Radu Jude’s newest social fresco focuses on Angela, an overworked and underpaid production assistant, who is tasked with casting the main character of a workplace safety video commissioned by a multinational company. However, the interviewee, a paraplegic man named Ovidiu, is not entirely aligned with the company’s narrative.
Radu Jude is a filmmaker of constant reinvention, and the trajectory of his career in recent years has been the most spectacular one within contemporary Romanian cinema: an oeuvre that is deeply political, self-reflexive, and thoroughly critical of the status quo, be it social, intellectual, or cinematic. Bolstered by the tour de force performance of actress Ilinca Manolache, Do Not Expect Too Much from the End of the World is among the most acerbic and darkest work of Jude’s career: a deeply anxiogenic collage of present-day malaise (exploitation, precarity, savage capitalism, and post-imperialism) and the ages of the image (from the incidental documentary moments of Communist-era cinema, via the New Romanian Cinema up to the Instagram stories and reels of the present). The end of the world is here, now — and, to paraphrase Mark Fischer, it’s not also the end of capitalism. (Flavia Dima)

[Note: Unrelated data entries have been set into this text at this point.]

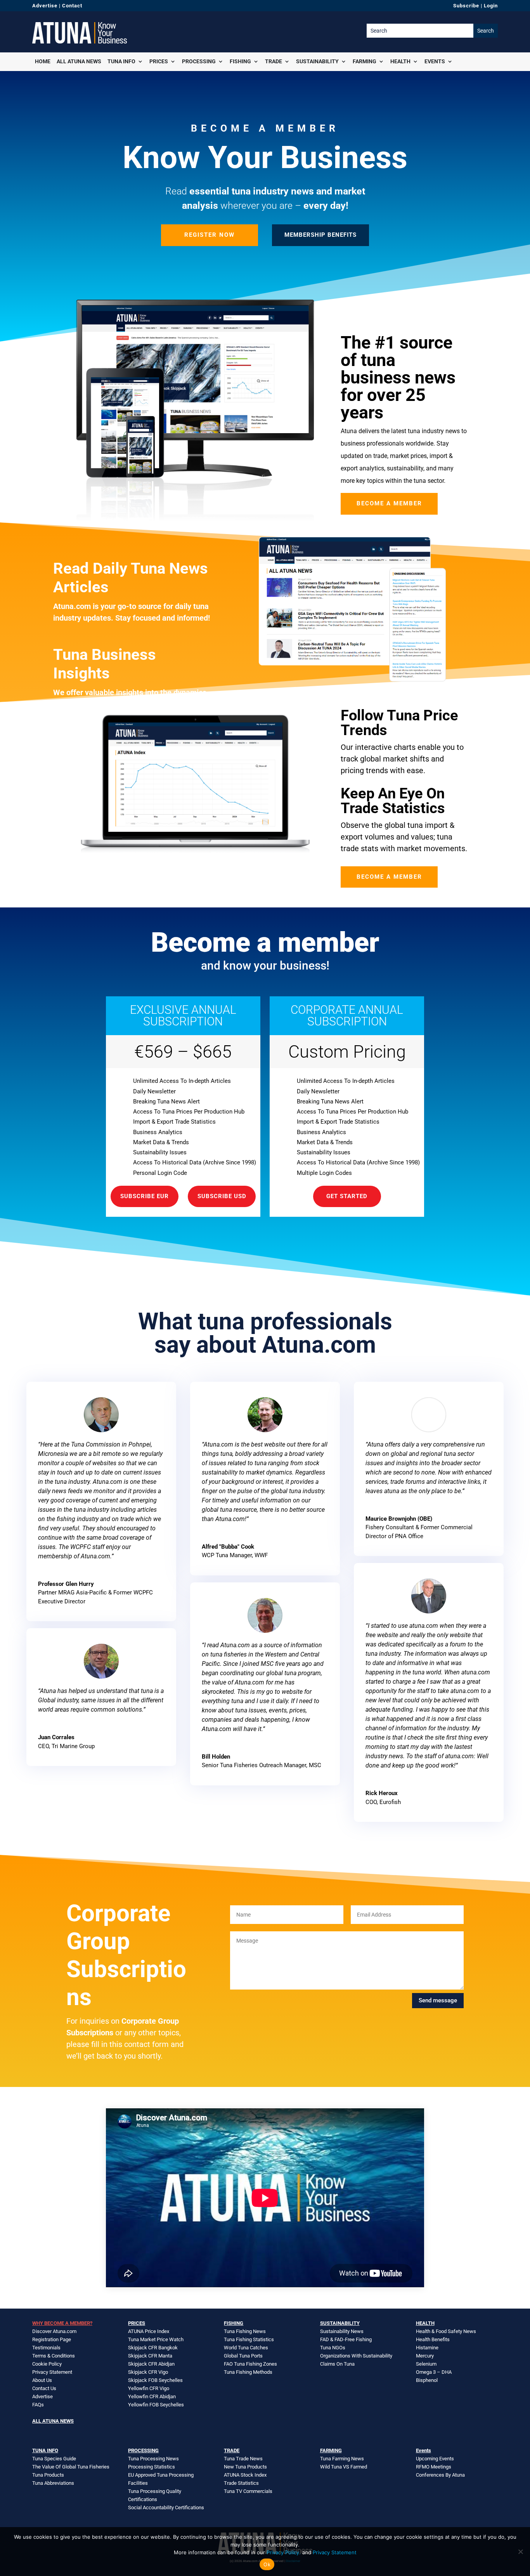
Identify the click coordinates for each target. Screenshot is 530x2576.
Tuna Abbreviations (53, 2483)
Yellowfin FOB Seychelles (156, 2405)
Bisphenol (427, 2380)
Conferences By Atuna (440, 2475)
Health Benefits (433, 2339)
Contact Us (44, 2388)
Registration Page (51, 2339)
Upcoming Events (435, 2459)
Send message (438, 2000)
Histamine (427, 2347)
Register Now (209, 234)
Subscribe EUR (144, 1196)
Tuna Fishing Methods (248, 2372)
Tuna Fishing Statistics (249, 2339)
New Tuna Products (245, 2467)
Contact (72, 6)
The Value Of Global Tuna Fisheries (70, 2467)
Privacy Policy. (284, 2552)
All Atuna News (79, 61)
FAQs (38, 2405)
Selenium (426, 2364)
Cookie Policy (47, 2364)
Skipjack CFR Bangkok (153, 2347)
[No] (520, 2551)
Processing (199, 61)
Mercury (425, 2356)
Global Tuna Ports (243, 2356)
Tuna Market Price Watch (156, 2339)
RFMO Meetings (433, 2467)
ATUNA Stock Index (245, 2475)
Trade (273, 61)
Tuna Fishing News (245, 2331)
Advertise (44, 6)
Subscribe (466, 6)
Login (491, 6)
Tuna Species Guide (54, 2459)
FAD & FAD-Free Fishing (346, 2339)
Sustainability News (342, 2331)
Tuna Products (48, 2475)
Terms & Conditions (53, 2356)
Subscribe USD (221, 1196)
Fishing (240, 61)
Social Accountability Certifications (166, 2507)
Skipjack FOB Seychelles (155, 2380)
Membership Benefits (320, 234)
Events (434, 61)
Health (400, 61)
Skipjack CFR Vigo (148, 2372)
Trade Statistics (241, 2483)
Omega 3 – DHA (434, 2372)
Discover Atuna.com (54, 2331)
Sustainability (317, 61)
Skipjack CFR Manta (150, 2356)
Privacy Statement (52, 2372)
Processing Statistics (151, 2467)
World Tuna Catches (246, 2347)
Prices (158, 61)
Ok (266, 2564)
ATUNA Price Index (148, 2331)
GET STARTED (346, 1196)
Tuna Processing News (153, 2459)
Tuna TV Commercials (248, 2491)
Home (42, 61)
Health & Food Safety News (446, 2331)
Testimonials (46, 2347)
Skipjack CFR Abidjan (151, 2364)
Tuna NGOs (332, 2347)
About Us (42, 2380)
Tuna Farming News (342, 2459)
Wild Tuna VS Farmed (343, 2467)
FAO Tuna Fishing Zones (250, 2364)
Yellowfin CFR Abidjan (152, 2396)
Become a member (389, 503)
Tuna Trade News (243, 2459)
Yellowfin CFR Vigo (148, 2388)
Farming (364, 61)
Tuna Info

Radu Jude is a Romanian director and screenwriter. His feature debut The Happiest Girl in the World (2009) was selected for more than 50 international film festivals. Titles such as Everybody in Our Family (2012), Aferim! (2015), and Scarred Hearts (2016) followed and won multiple awards. The Dead Nation (2017) marked his debut in documentary film. His 2021 feature Bad Luck Banging or Loony Porn won the Golden Bear in Berlinale 2021. Over the past years he has also made several short films, including Caricaturana (2021), Plastic Semiotic (2021) and The Potemkinists (2022). Do Not Expect Too Much of the End of the World (2023) has won the Special Jury Prize at the 76th edition of the Locarno Film Festival.